For their part, of course, the defendants veered from standard courtroom procedure as much as the Judge did-although in a more bening direction. The book is a million laughs as it describes the opening sections of the trial, with Abbie Hoffman baring his belly to the jury and the Judge solemnly noting, "let the record show that Defendant Weiner is laughing at me as hard as he can."
By the end of the trial, the disruptions had taken on an entirely different tone. The book's most important function may be in showing the progression from the Yippic outbursts of the first few days to the bitter protests of all the defendants at the end of the trial.
The change that seizes Kunstler is perhaps the most serious indicator. As the trial gets underway. Kunstler uses the tactics he had tested in years of civil rights litigation in the South. He fights stubbornly, but within the bounds of accepted procedure and politeness. Five months later, after he has watched Seale gagged and then carried off, after all his objections have been overruled, after Hoffman has screened out most of the defense witnesses, Kunstler is a new lawyer. He explodes in early February, after the Judge has decided that Ralph Abernathy cannot testify:
I know that this is not a fair trial. I know it in my heart. If I have to lose my license to practice law and if I have to go to jail, I can't think of a better cause...
At the end, as Hoffman is doling out contempt charges and saying that lawyers "who are waiting in the wings" are responsible for the rise in crime. Kunstler finishes with a plea that his fate "not deter other lawyers throughout the country who, in the difficult days that lie ahead, will be asked to defend clients against a steadily increasing governmental encroachment upon their most fundamental liberties..."

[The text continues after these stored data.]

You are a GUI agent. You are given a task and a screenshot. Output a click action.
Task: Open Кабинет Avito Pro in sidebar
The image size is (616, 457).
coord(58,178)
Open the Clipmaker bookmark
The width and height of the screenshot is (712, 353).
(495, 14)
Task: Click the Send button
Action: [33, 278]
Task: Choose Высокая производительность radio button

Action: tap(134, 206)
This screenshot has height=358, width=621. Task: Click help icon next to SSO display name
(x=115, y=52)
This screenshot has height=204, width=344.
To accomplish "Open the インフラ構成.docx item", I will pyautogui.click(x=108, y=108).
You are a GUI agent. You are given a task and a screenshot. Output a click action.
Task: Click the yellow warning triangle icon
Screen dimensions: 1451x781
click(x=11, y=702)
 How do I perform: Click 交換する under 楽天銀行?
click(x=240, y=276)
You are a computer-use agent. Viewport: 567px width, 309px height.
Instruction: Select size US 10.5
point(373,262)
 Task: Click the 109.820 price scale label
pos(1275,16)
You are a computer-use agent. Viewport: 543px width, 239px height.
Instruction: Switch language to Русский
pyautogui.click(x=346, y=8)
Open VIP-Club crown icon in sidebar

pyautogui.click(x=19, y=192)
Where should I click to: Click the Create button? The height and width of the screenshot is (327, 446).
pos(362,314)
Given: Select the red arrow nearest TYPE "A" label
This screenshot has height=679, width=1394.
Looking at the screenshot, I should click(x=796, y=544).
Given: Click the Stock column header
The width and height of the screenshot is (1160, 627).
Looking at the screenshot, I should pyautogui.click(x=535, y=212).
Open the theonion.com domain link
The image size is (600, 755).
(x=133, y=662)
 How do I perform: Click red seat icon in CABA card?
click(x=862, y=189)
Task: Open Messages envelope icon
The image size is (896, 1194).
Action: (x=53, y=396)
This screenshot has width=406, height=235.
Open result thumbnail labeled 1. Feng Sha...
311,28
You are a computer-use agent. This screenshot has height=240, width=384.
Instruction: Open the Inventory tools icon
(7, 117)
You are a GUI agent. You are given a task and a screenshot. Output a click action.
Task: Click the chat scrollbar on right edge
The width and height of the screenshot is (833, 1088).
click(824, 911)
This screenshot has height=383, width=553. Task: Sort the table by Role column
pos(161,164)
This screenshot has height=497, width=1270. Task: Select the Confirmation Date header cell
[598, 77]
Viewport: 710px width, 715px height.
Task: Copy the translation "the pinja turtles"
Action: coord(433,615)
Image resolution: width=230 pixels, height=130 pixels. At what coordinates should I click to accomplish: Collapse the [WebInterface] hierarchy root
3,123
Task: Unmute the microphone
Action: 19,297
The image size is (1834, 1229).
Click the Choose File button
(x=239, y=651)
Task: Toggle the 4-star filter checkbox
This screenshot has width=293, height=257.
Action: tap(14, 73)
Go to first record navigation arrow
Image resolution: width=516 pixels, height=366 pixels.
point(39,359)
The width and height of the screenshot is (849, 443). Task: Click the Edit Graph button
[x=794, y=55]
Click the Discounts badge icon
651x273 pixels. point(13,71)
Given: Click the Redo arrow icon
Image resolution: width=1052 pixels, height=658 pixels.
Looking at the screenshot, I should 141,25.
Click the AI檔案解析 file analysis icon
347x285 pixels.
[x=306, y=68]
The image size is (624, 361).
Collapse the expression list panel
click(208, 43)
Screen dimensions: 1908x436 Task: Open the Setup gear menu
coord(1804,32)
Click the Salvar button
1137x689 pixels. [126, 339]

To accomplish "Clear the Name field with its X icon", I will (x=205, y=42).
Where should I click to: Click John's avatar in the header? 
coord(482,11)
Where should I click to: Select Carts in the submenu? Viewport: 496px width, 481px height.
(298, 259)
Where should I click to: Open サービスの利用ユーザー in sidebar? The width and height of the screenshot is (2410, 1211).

Since the trial has ended, legal scholars and the Supreme Court have mulled over the issue of courtroom decorum. It is, in fact, perfectly reasonable to ask whether the U. S. judicial system will be able to survive the calculated histrionics of men like Abbie Hoffman. But the metamorphosis of Kunstler and his clients shows that the Chicago trial was simply not the place where that issue could be decided. By the time the confrontation took shape, the Judge had so stripped away the vestiges of fairness that it is impossible to say whether better trials might work.
If Seale had been able to defend himself, if Clark were allowed to testify, if the defendants had been given a fair chance, maybe the outcome would have been different. Maybe not. Either way, the answer will not come from Julius Hoffman's courtroom.